Museo Nacional Centro de Arte Reina Sofía

THE TITLE OF THIS EXTRAORDINARY EXHIBITION at the Museo Nacional Centro de Arte Reina Sofía—“New Realisms: 1957–1962”—is one of its several provocative maneuvers. The French movement known as Nouveau Réalisme first came to New York City—thanks in no small part to Pierre Restany’s egomaniacal, chauvinistic rhetoric and superlative networking abilities—with William Seitz’s “The Art of Assemblage” at the Museum of Modern Art in 1961 and Sidney Janis’s gallery show “The New Realists” the following year. If the former dug into history (Mallarmé, Apollinaire, Picasso) in order to legitimate the complete abandonment of a painterly lexicon, the latter stressed the transatlantic nature of the conversation taking place. In the gap between those exhibitions, we can perceive many of the shifts that curator Julia Robinson underscores with her own title. “The Art of Assemblage” had borne witness to the breakdown of medium-specific ambitions. In his catalogue essay, Seitz described assemblage as “the language for impatient, hypercritical, and anarchistic young artists” but also stressed the quality of its works as “fearfully dark, evoking horror or nausea: the anguish of the scrap heap.” By contrast, “The New Realists”—which featured both Restany’s group and the American Pop artists and might have been the first sign of the latter’s uninterruptible climb to worldwide preeminence––alerted critic Dore Ashton to “a host of younger artists stepp[ing] out into the world of show business” (as Ágnes Berecz notes in her catalogue essay for the current exhibition). This contradiction, between an art that would be a testament to the horrors of late capitalism and an art that participates in the spectacle of self-promotion, is borne out in the variety of work from both European and American vanguards that has been assembled in Madrid. Adamantly plural, cruelly short in its chronological span, and perfectly aware of the unseemly union between a publicity construct and any truly new “realism” today, “New Realisms” reminds us that beyond the hackneyed spiritualism, kitsch, and spectacle that preoccupied some of Restany’s original group, real discoveries abound.

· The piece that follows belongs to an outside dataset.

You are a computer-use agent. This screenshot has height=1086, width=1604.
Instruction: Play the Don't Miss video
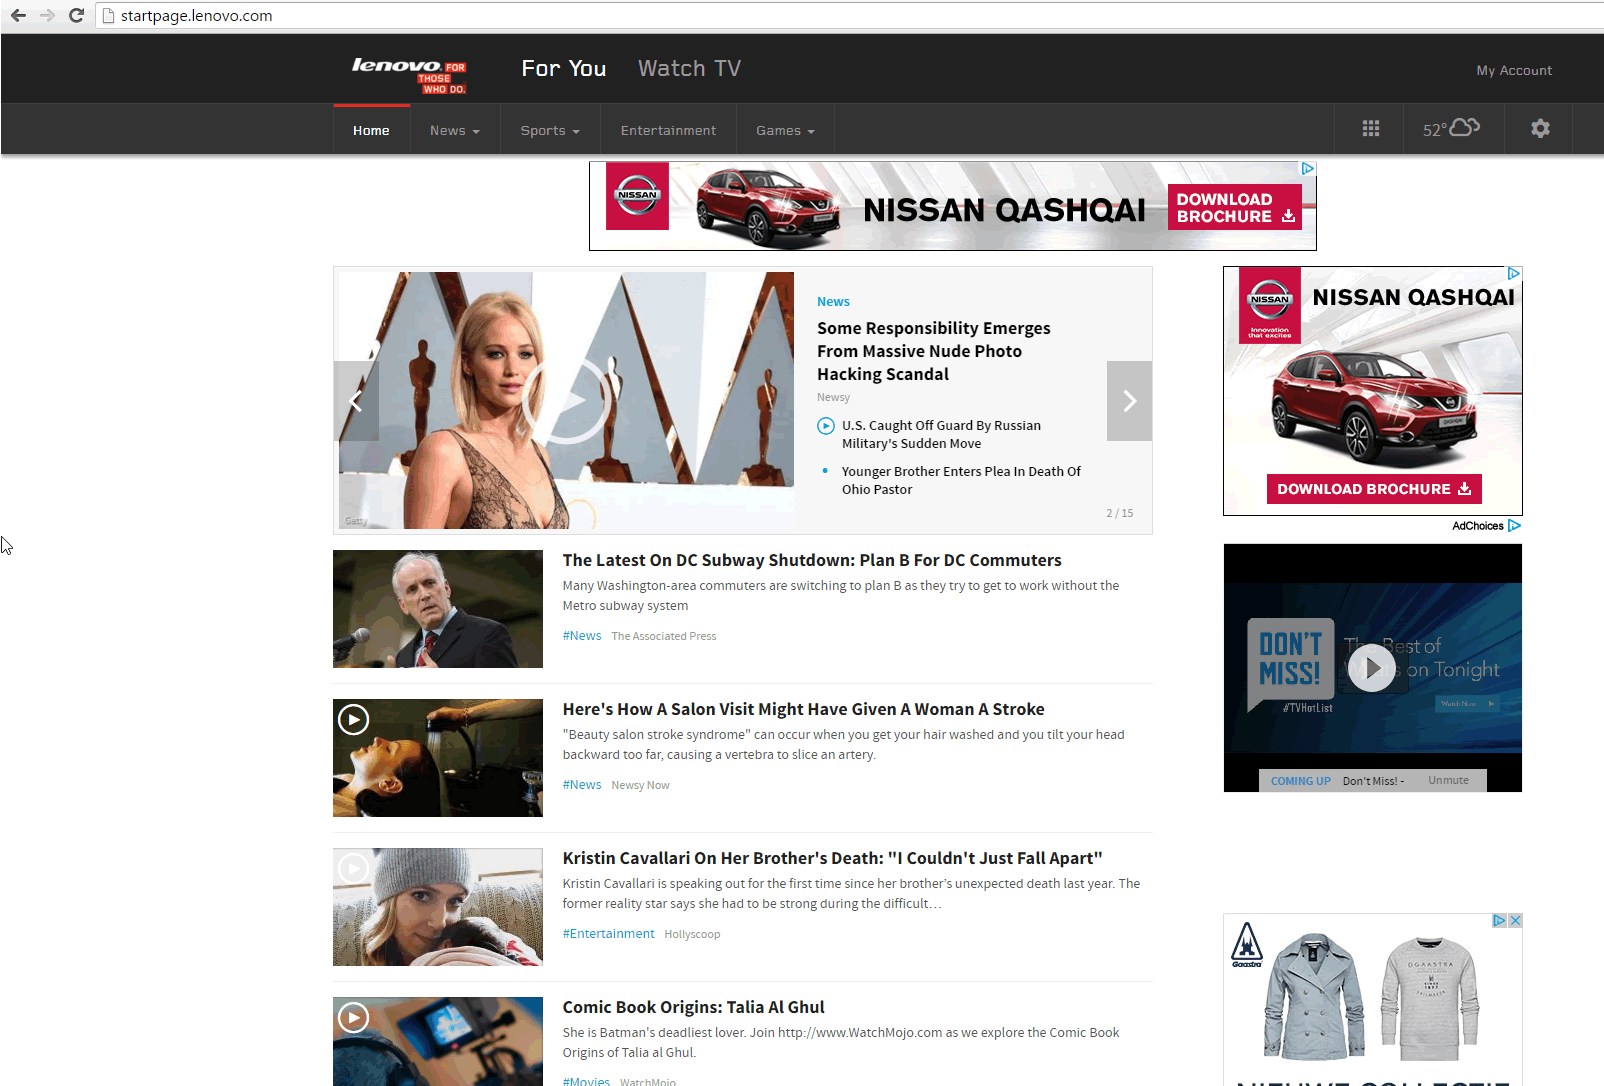pos(1371,667)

For example, Yayoi Kusama’s Phallus Dress, 1961, made of small, filled sacs attached to a muddy-bronze “dress” on a hanger, predates both Joseph Beuys’s Felt Suit, 1970, and the three shirts in Marcel Broodthaers’s Exposition littéraire autour de Mallarmé, 1969, by almost a decade. Those later works translate performance into relic (or make a travesty of that practice) and by extension rethink both the art object’s ontology and the figure of the artist. By contrast, Phallus Dress, in emphasizing how the symbolic penetrates the real, carries the conversation with a kind of excited finality away from issues of what defines art ontologically, institutionally, and aesthetically. It also complicates the gender spectrum it sets up—those sacs (many of them quite mangled) are more egglike than phallic—and in so doing makes room for its author’s weird and complex take on femininity. Though Kusama is one of only two female artists in the show (reasonably, since the original groupings were almost exclusively male), Robinson sensitizes her viewers to issues of gender by underscoring the collaborative role played by dealers such as Iris Clert, Martha Jackson, and Anita Reuben. In addition, the transnational nature of the artistic conversations taking place emerges as a crystalline fact; the long process of rewriting a history once monopolized by Restany’s Franco-Italian alliance, forged with the signing of the 1960 manifesto of the Nouveaux Réalistes, is at last complete. Above all, however, several key issues emerge from the exhibition, which presses for a new analytic look at the complex takes on spectacle, identity, authorship, and materiality that emerged between 1957 and 1962 and suggests ways in which these issues fold into the contemporary moment with remarkable fluidity.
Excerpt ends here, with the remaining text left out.